> CONSEGNA A:
Qual è il passo del testo sulle piramidi di Giza che va da "Secondo quanto riportato" a "Libro II, 124)"? Citalo parola per parola.
> CONSEGNA B:
Con quali nomi il testo sulle piramidi di Giza indica il secondo faraone della IV dinastia? Elencali tutti.

> TESTO ESTRATTO:
__________________________________________________

Secondo quanto riportato da Erodoto ogni trimestre lavoravano a turno centomila uomini. La costruzione della sola rampa processionale durò 10 anni:
«...opera certo non di molto inferiore alla piramide, per quanto a me sembra. (Ha infatti una lunghezza di 5 stadi, una larghezza di 10 orge e un'altezza, nel punto più alto, di 8 orge, ed è di pietra levigata e coperta di figure intagliate.)» (Erodoto, Storie, Libro II, 124)
Diodoro Siculo
Diodoro Siculo visitò l'Egitto nel 60 a.C. e anche lui menzionò le piramidi di Giza nella sua Bibliotheca historica. Secondo Diodoro ed Erodoto la più grande delle tre piramidi fu eretta in onore del secondo faraone della IV dinastia, che alcuni hanno riportato come Cheops, Sufis e Khufu (diversi nomi con cui è indicato Cheope). Anche Diodoro riporta che la costruzione della piramide durò 20 anni, ma secondo lo storico, l'imponente struttura della piramide fu realizzata mediante l'uso di terrapieni, poiché a quell'epoca non erano ancora state inventate macchine in grado di sollevare i blocchi di costruzione. Diodoro esprime inoltre la propria meraviglia del fatto che non sia rimasta alcuna traccia attorno alla piramide né del terrapieno, né del lavoro di levigatura dei blocchi, tanto che la piramide sembra essere stata collocata in quel luogo, in mezzo alla sabbia, "dalla mano di un dio". Secondo la testimonianza di Diodoro, il rivestimento della piramide era ancora in ottime condizioni, mentre descrive la parte superiore della piramide come una piattaforma di 6 cubiti (circa 3 metri), perciò molto probabilmente il pyramidion era già scomparso. La piramide è descritta con un lato di base di 7 plettri (210 m) e con un'altezza di più di 6 (circa 180 m). Il numero di lavoratori che sono stati necessari per la costruzione della piramide fu stimato in 360 000 uomini.

__________________________________________________

> ESTRATTI DEL MATERIALE:
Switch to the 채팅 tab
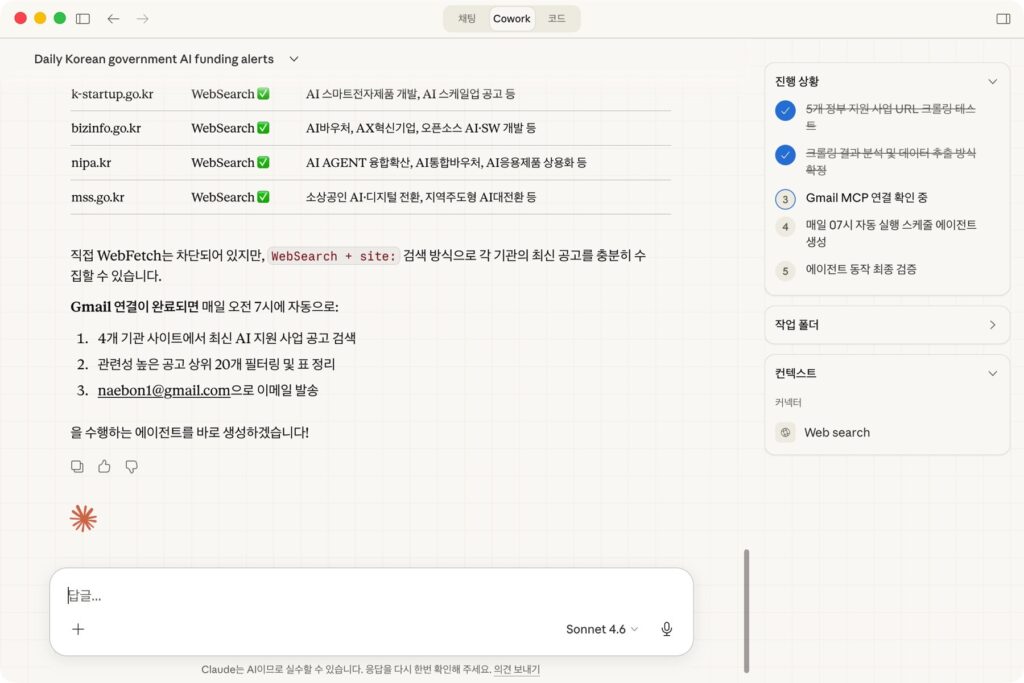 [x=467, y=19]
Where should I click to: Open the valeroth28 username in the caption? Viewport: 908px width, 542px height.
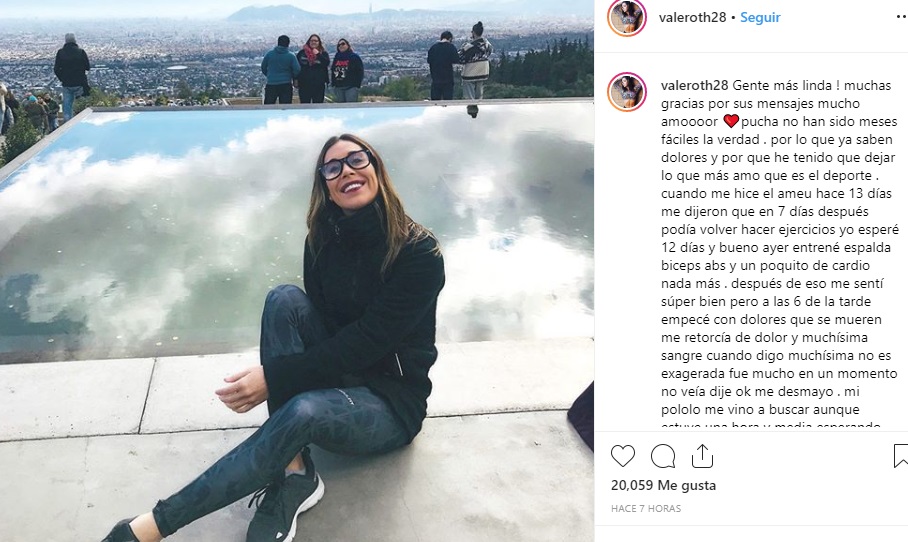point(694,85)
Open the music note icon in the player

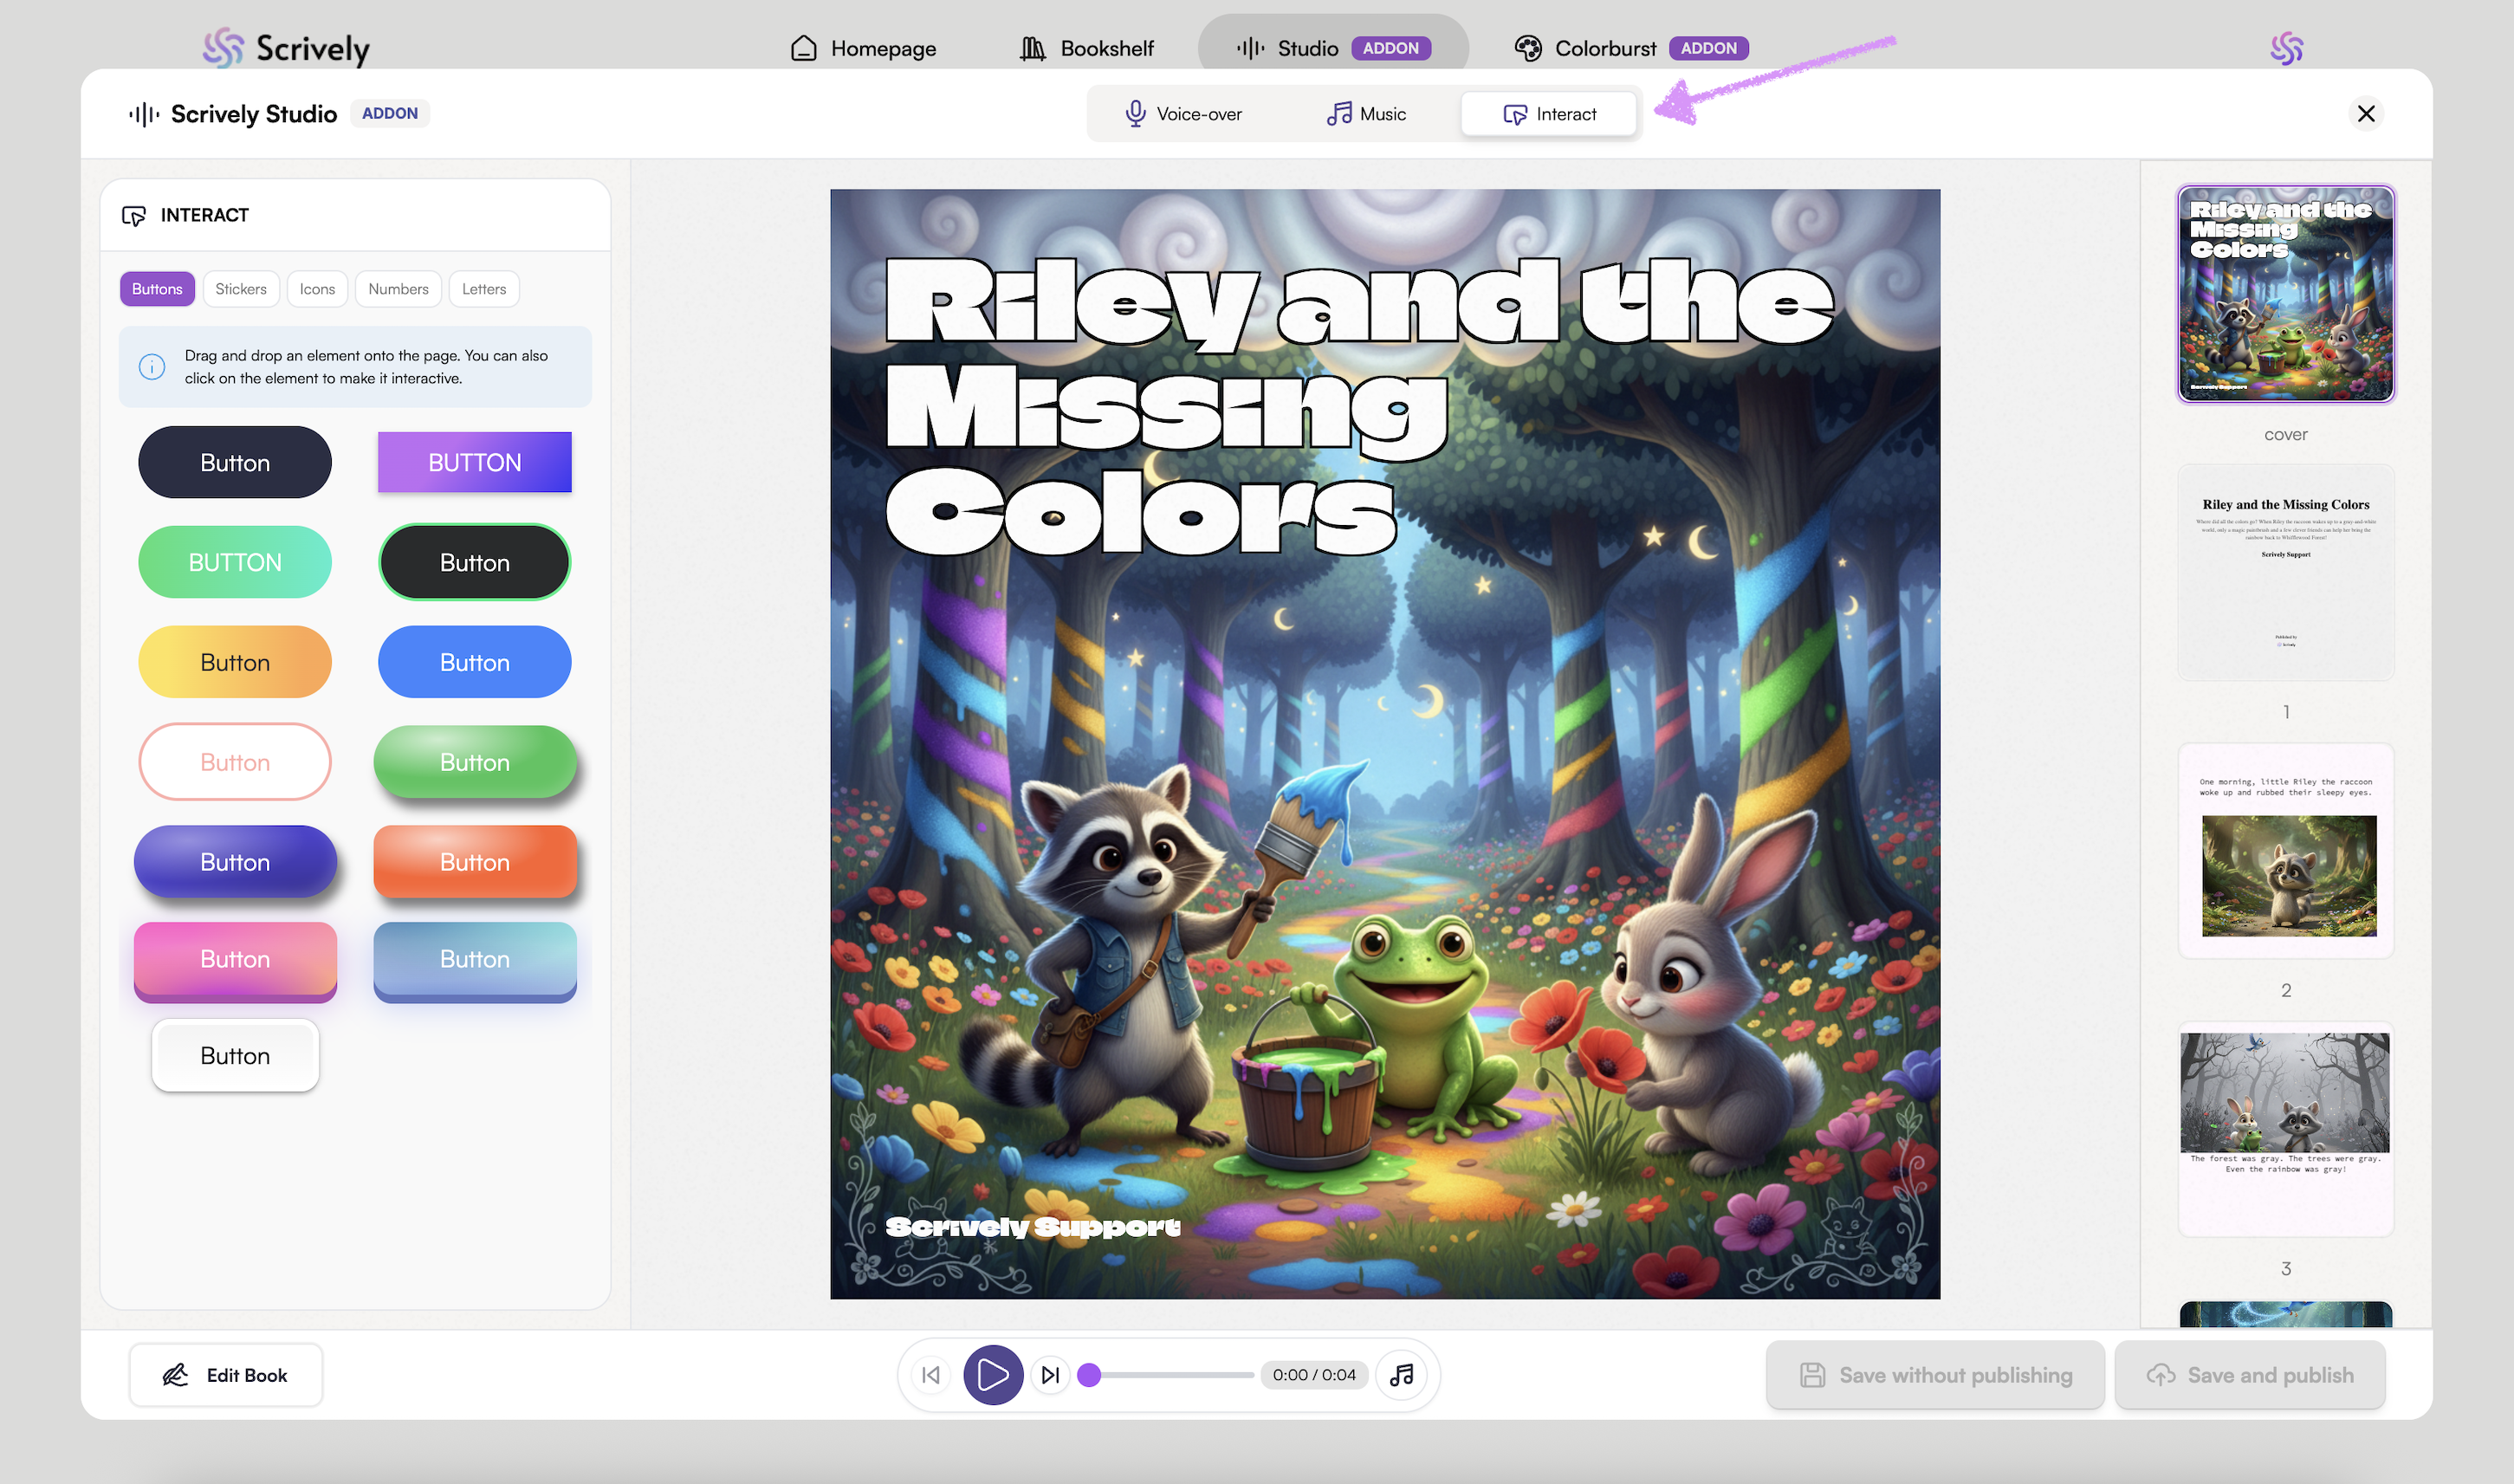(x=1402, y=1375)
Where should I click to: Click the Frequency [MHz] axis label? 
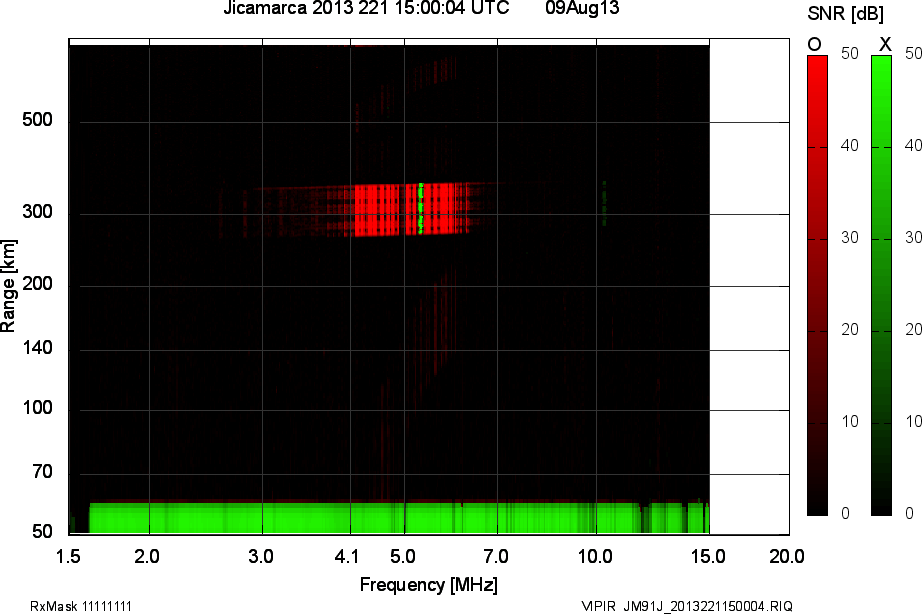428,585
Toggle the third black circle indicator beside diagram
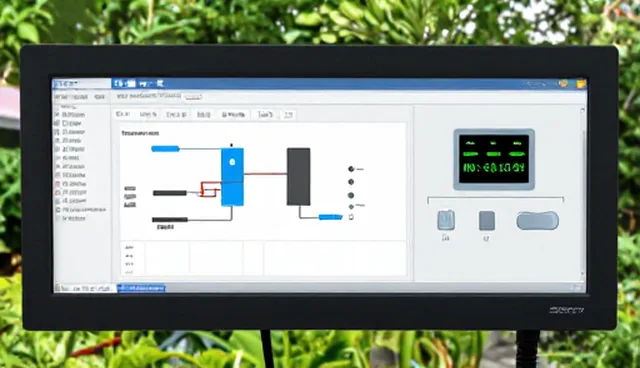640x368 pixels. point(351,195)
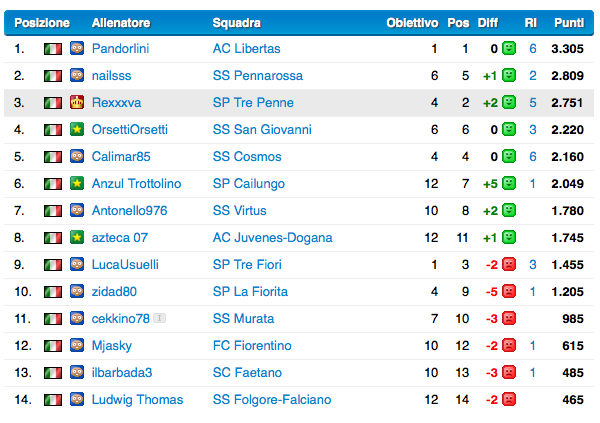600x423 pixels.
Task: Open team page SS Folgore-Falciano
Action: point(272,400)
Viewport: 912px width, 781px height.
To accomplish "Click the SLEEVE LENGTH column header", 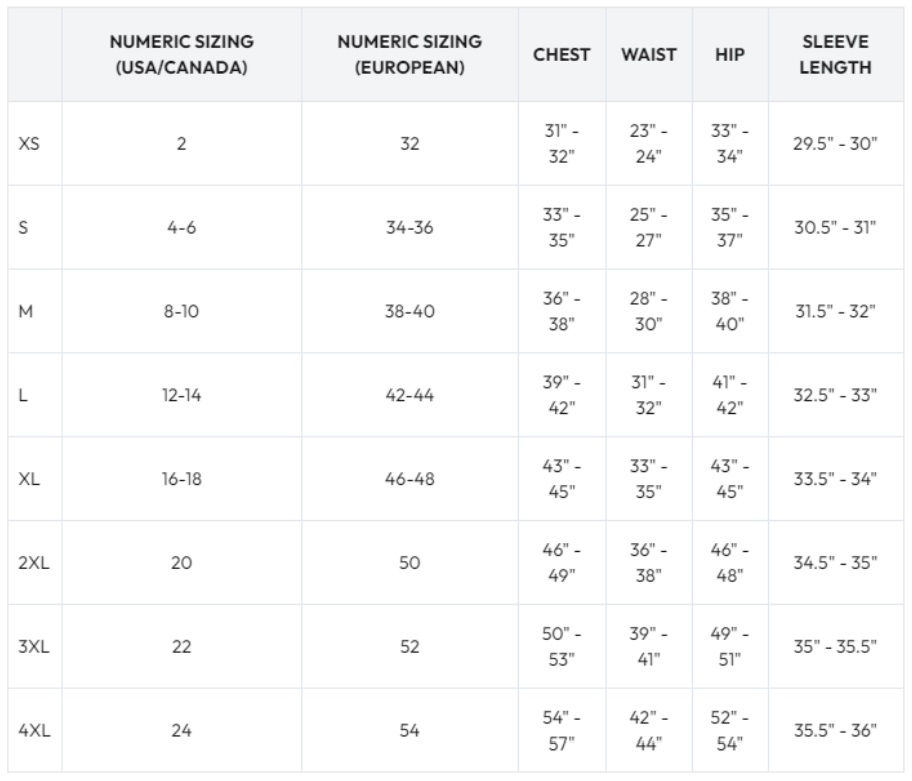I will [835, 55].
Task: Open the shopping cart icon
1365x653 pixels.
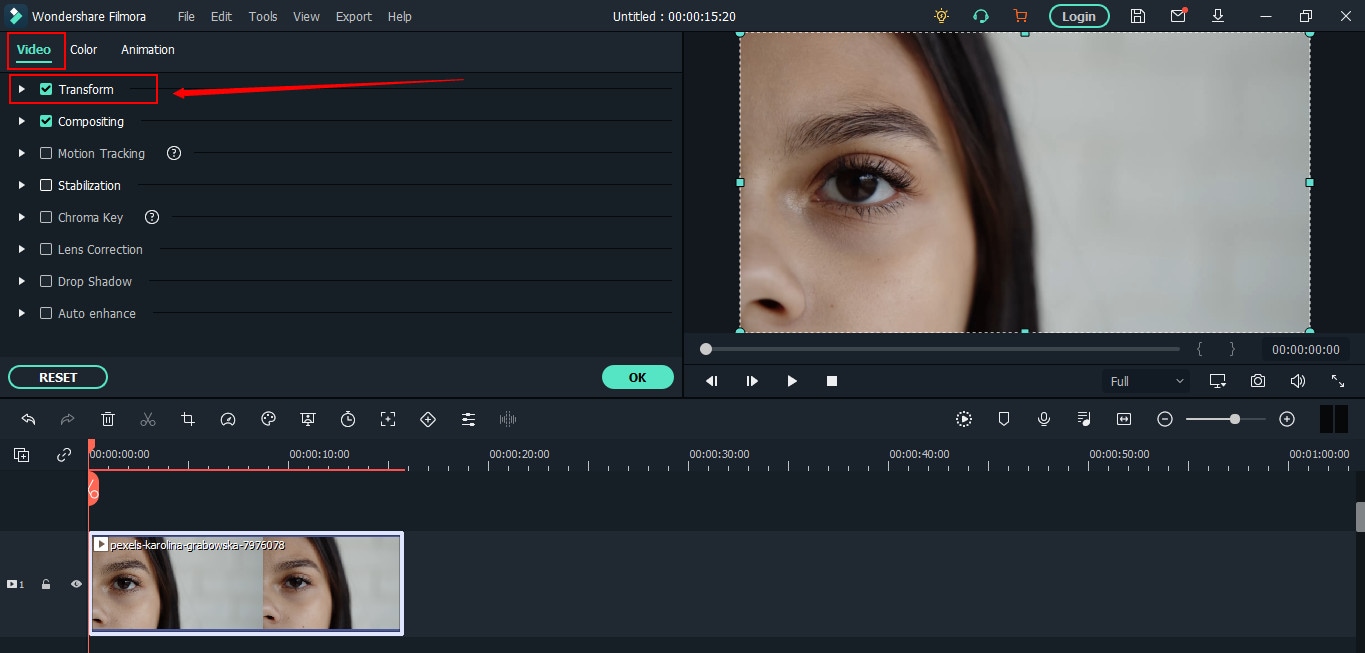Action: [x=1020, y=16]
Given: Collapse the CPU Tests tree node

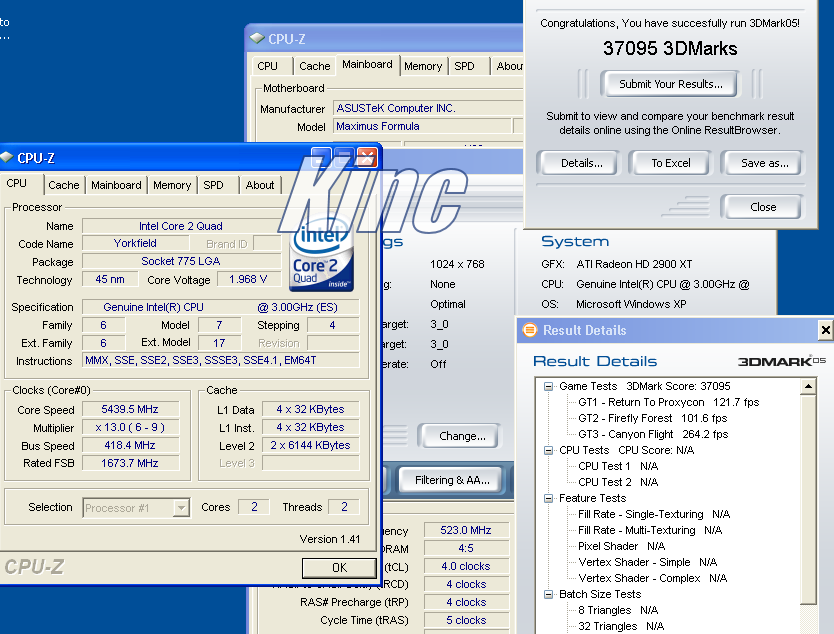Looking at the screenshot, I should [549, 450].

__________________________________________________

> RISPOSTA SCRITTA A:
Secondo quanto riportato da Erodoto ogni trimestre lavoravano a turno centomila uomini. La costruzione della sola rampa processionale durò 10 anni:
«...opera certo non di molto inferiore alla piramide, per quanto a me sembra. (Ha infatti una lunghezza di 5 stadi, una larghezza di 10 orge e un'altezza, nel punto più alto, di 8 orge, ed è di pietra levigata e coperta di figure intagliate.)» (Erodoto, Storie, Libro II, 124)

> RISPOSTA SCRITTA B:
- Cheops
- Sufis
- Khufu
- Cheope